Activity: Could you reproduce, from the records below, everything from the line with "This screenshot has width=758, height=719." down to the line with "Expand the Sales Team objective arrow", keeping both of those lines and changing nothing?

Records:
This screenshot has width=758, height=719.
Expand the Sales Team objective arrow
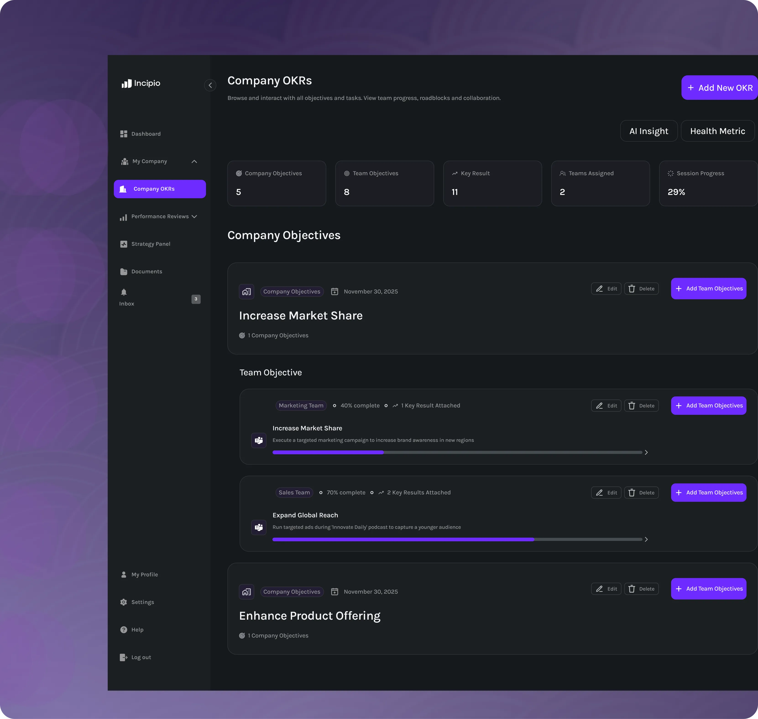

--

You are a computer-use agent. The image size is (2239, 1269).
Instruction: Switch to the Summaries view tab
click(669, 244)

Your solution:
This screenshot has width=758, height=719.
Expand the Sales Team objective arrow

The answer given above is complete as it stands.